Şiir, öykü, deneme, roman ve çocuk kitapları bulunan Ayşe Kaygusuz Şimşek kitap tanıtım ve söyleşileriyle de tanınıyor. Şimşek ile Ekin Sanat Yayınları tarafından yayımlanan kitap tanıtım yazılarından oluşan “Yaşamdan Armağan” ve söyleşilerden oluşan “Düşe Yazanlar 1” ve “Düşe Yazanlar 2” üzerine konuştuk. Şimşek “Söyleşi yapılan edebiyatçıların sorulara verdikleri yanıtlar aynı zamanda edebiyatımıza bir katkıdır. Diğer taraftan edebiyatın dünü ve bugününü önümüze koyarken, edebiyattaki değişimi ve gelişmeleri anlamamızı sağlar” diyor.

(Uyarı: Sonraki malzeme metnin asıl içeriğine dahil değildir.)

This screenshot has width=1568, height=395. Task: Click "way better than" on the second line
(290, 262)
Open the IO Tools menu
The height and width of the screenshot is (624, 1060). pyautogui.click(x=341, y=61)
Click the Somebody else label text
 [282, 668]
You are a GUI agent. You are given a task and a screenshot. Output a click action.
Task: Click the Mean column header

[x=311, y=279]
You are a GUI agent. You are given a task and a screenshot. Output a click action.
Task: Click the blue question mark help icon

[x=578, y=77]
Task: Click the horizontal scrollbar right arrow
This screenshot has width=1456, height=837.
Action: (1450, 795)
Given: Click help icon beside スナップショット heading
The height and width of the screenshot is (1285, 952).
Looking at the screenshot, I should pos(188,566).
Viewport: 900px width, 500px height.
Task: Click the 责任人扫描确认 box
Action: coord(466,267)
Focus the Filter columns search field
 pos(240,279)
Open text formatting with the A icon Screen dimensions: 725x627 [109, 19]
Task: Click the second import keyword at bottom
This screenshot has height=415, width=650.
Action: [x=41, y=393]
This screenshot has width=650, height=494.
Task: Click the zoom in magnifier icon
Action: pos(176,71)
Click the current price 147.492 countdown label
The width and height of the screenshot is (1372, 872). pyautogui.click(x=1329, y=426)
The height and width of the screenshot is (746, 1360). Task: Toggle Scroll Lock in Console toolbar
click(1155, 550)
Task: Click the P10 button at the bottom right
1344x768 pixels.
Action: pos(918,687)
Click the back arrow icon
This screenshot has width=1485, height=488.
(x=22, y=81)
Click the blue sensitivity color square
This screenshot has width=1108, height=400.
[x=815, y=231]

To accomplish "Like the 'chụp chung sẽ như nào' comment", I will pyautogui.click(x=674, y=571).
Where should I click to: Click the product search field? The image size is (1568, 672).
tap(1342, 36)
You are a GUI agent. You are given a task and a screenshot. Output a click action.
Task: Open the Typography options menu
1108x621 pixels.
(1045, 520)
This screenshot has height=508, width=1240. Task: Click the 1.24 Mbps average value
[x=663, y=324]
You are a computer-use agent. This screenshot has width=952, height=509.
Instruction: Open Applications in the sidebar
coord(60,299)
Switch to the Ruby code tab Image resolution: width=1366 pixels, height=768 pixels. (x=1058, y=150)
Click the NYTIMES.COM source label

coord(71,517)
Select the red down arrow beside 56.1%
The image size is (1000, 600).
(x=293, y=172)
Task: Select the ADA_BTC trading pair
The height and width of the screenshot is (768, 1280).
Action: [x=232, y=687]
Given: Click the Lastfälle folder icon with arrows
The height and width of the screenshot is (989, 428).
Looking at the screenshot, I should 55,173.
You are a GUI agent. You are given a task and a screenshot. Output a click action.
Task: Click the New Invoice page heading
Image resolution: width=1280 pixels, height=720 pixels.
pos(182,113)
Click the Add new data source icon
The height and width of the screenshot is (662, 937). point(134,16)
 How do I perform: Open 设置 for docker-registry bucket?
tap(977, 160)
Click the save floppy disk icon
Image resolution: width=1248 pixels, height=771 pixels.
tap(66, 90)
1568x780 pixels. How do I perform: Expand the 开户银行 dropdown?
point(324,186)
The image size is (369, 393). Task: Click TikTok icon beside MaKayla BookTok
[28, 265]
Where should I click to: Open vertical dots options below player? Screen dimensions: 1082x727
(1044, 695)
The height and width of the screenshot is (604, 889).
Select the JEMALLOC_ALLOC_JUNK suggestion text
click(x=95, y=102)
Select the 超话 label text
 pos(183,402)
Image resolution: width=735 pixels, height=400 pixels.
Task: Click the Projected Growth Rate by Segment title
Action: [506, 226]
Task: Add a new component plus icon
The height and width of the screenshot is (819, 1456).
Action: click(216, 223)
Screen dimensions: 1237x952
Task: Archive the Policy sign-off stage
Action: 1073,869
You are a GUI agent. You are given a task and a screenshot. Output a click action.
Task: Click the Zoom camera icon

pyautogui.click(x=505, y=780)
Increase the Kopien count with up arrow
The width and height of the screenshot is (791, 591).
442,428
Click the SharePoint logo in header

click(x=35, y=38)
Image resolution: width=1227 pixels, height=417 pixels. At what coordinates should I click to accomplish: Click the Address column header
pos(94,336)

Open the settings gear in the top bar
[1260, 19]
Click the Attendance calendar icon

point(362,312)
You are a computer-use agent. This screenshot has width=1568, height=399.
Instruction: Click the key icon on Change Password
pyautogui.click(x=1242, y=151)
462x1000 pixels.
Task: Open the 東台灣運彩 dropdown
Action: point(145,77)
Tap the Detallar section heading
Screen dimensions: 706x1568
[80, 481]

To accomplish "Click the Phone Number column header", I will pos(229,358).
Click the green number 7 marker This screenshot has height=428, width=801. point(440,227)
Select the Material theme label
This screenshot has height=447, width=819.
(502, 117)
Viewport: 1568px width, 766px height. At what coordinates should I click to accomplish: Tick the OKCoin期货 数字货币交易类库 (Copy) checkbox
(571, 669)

“Düşe Yazanlar”da edebiyat ve sanat dünyasından 49 isim ile yapılan söyleşiler yer alıyor. Söyleşi yapacağınız isimleri nasıl belirliyorsunuz?
Bu bazen, edebiyata kattığı değerlere saygı duyduğum ve söyleşiyi bir vefa borcu olarak düşündüğüm kişi, bazen de kalemine güvendiğim ve geleceğine inandığım insanlar oluyor. Söyleşilerin dışında kitap tanıtımlarında da kalemi, dili, konusu ve anlatımı iyi olan kitapları değerlendiriyorum. Tabii her okuduğumuz kitabı da değerlendirmemiz zaman açısından mümkün değil. Ama bir şey var ki yeni yazmaya başlamış kalemleri yüreklendirmek adına da elimden gelen katkıyı sağlıyorum.

"BANA GÖRE KOLAY DEĞİL"

Söyleşi yapmanın kolay olduğu düşünülür. Sizinle de söyleşiler yapılıyor. Soru soran ve yanıtlayan açısından bir değerlendirme yapar mısınız?
Söyleşi yapmak sanıldığı gibi hiç de kolay değil ya da bana göre kolay değil. Söyleşi yapacağım şair, yazar, sanatçı her kimse onu tanımam gerekir. Tanıma derken, yaşamı ve kişiliğiyle değil tabii, bunların yanında kalemiyle, ürettikleriyle tanımam gerekir. Bu çalışmada da kişi hakkında epey bir bilgi edinmiş olurum. Bilgilenme hem yaptığım işi hem de karşıdaki insanı önemsediğimi gösterir. Bu da söyleşi sırasında benim rahat olmamı sağlarken, karşı tarafta da bir memnuniyetlik, hoşnutluk oluşturur. O zaman arada samimi bir sıcaklık da gelişir. Aynı zamanda bu bilgilenme benim de birçok konuda farklı düşünmemin önünü açar. Paulo Freire “Ezilenlerin Pedagojisi” kitabında “Öğretmen öğrencisine öğrettiği gibi öğrencisinden de öğrenir” diye belirttiği gibi ne de olsa bizler birçok şeyi birbirimizden öğreniyor, birbirimizi çoğaltıyor, birbirimizin yazın alanına katkı sunmuş oluyoruz.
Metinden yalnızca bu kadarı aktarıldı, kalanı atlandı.